- **To do**: Exact copy, pictures excluded: print the lines from the one with "You are a computer-use agent. 613x471 pixels." through the final line of the records.

[Collected data]

-- Opening Marker --

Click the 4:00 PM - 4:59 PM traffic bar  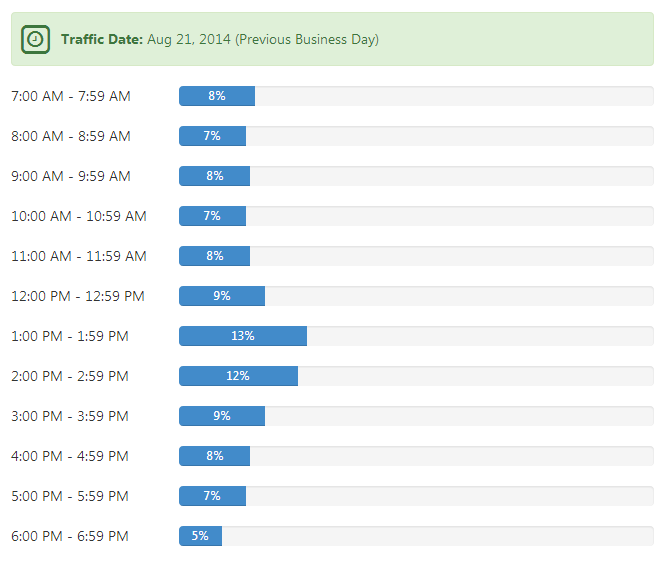215,456
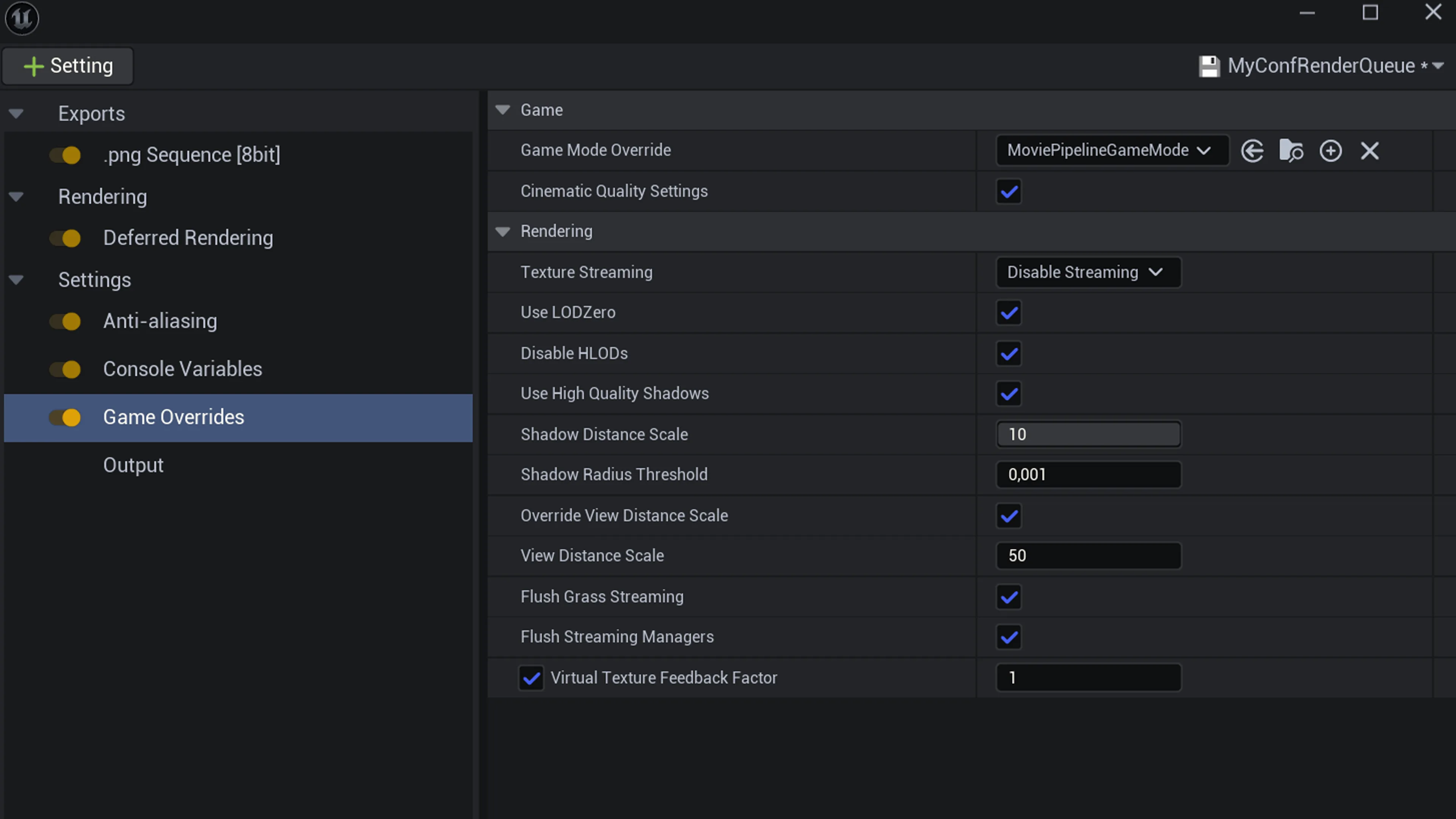Toggle the Anti-aliasing setting switch

click(x=65, y=322)
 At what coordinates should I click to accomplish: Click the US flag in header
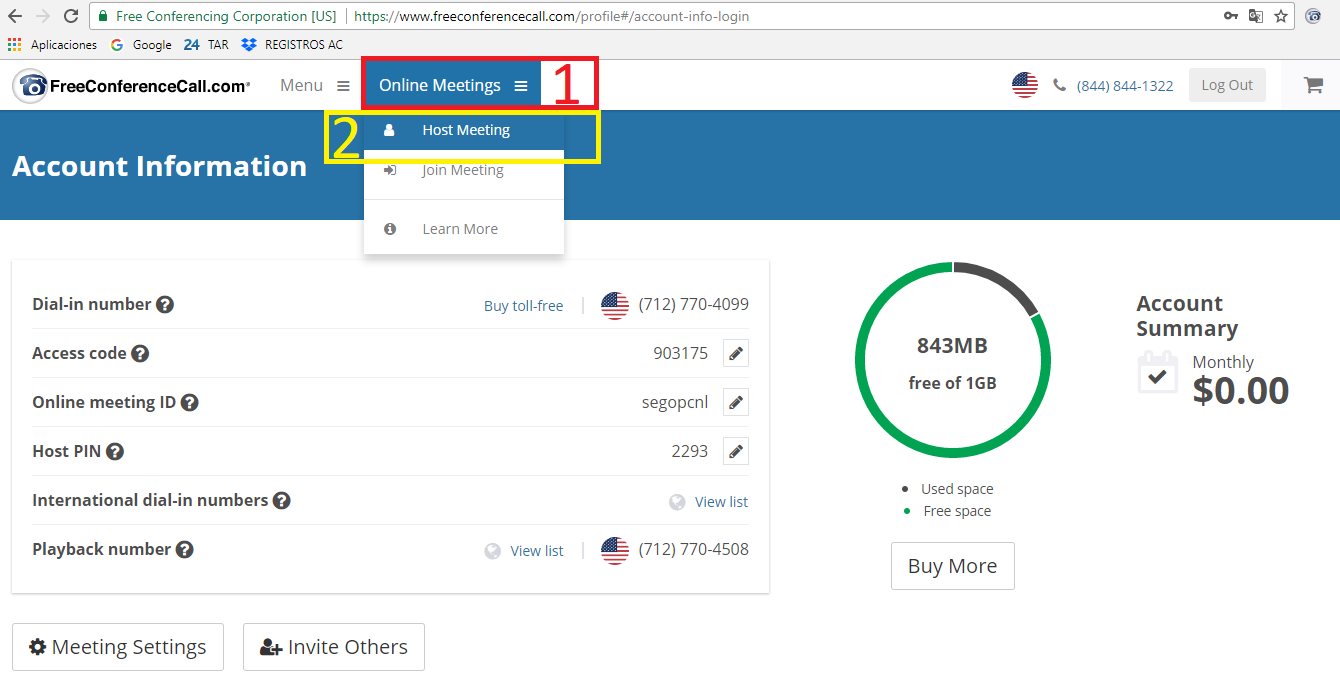point(1025,86)
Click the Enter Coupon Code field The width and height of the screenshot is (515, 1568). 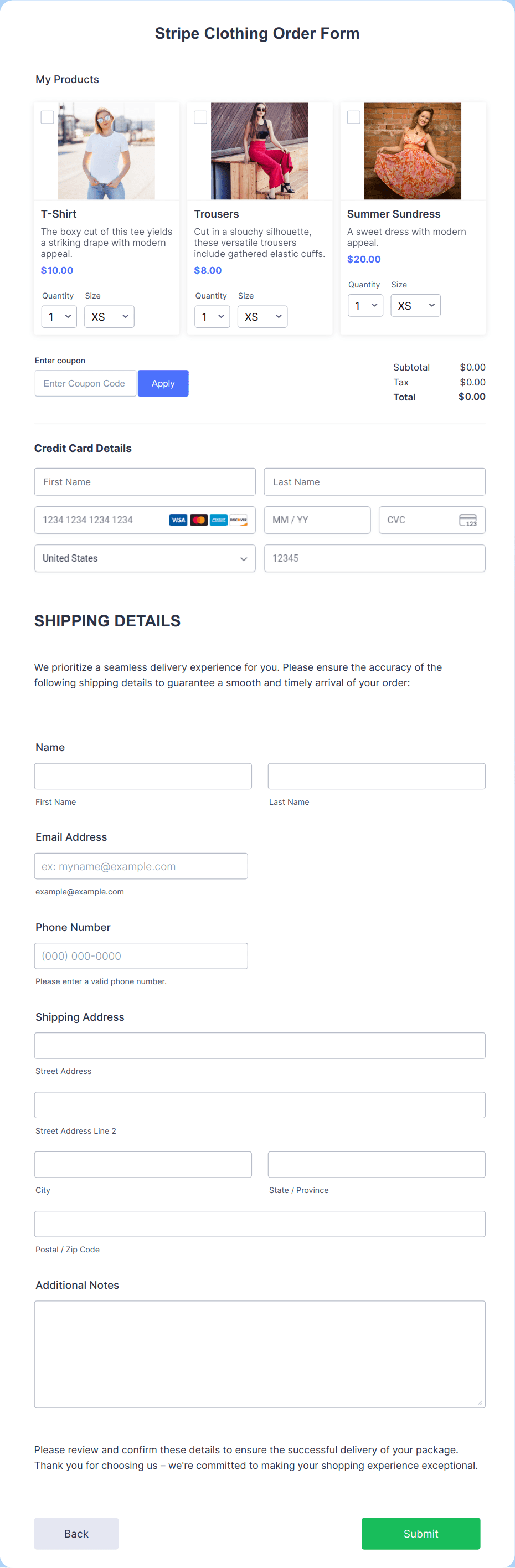point(85,383)
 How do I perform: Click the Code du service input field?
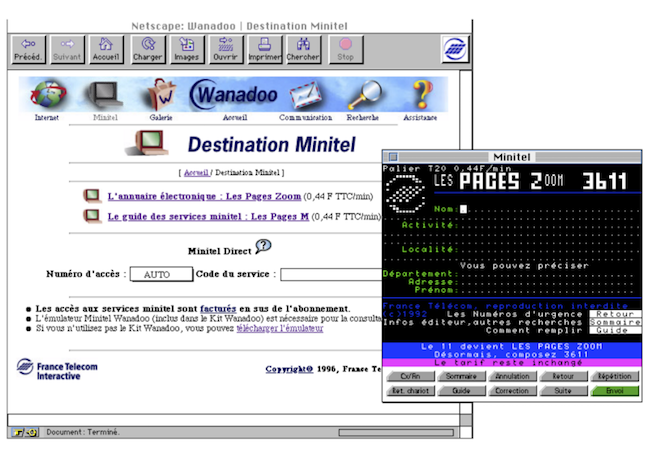pyautogui.click(x=330, y=274)
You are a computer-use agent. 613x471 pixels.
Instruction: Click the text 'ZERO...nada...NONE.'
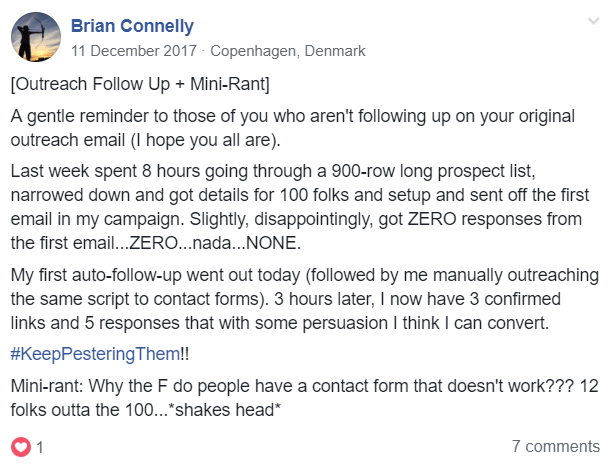(x=215, y=243)
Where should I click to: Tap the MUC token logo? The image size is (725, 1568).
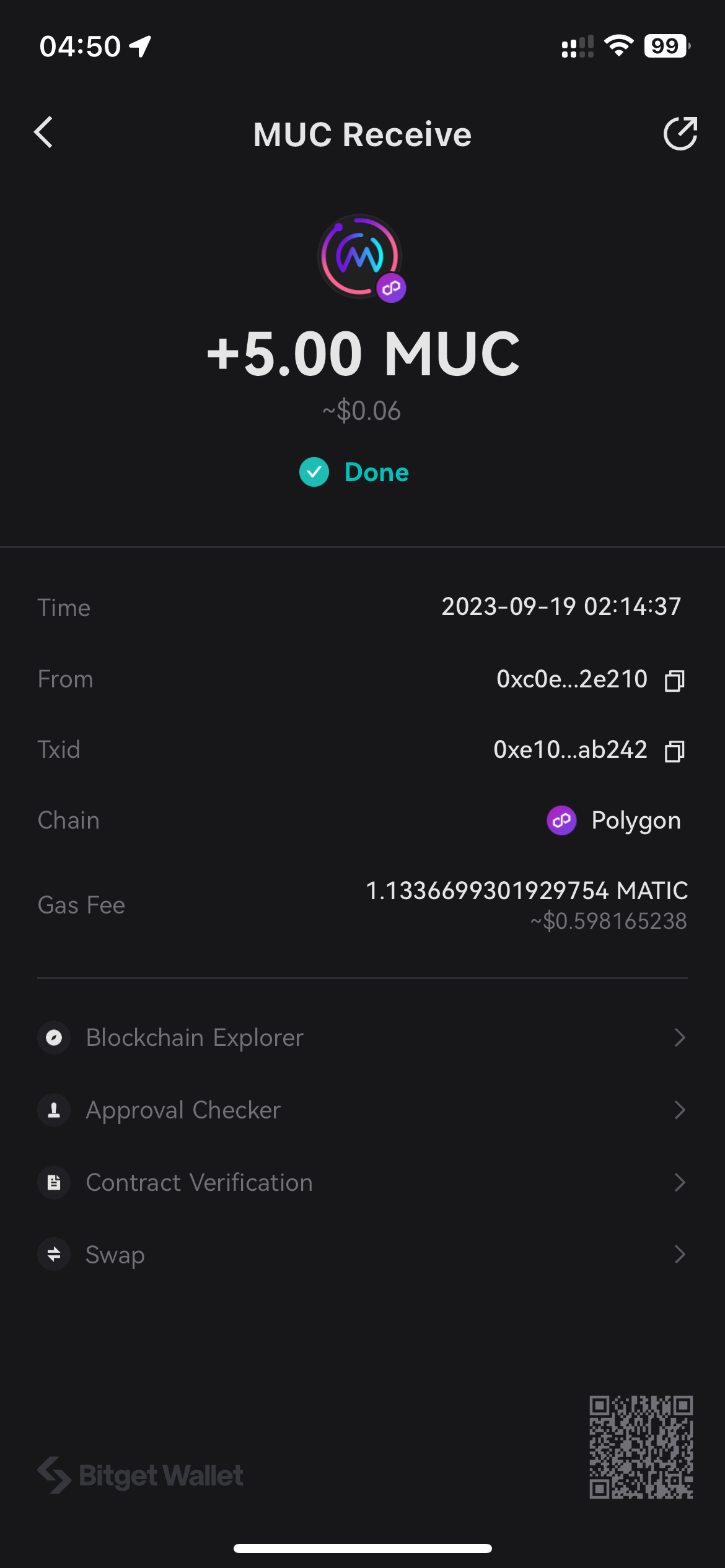click(x=360, y=256)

-- Closing Marker --

- **Task output**:
You are a computer-use agent. 613x471 pixels.
Instruction: Click the text 'ZERO...nada...NONE.'
(x=215, y=243)
Where should I click to: Tap the MUC token logo? The image size is (725, 1568).
click(x=360, y=256)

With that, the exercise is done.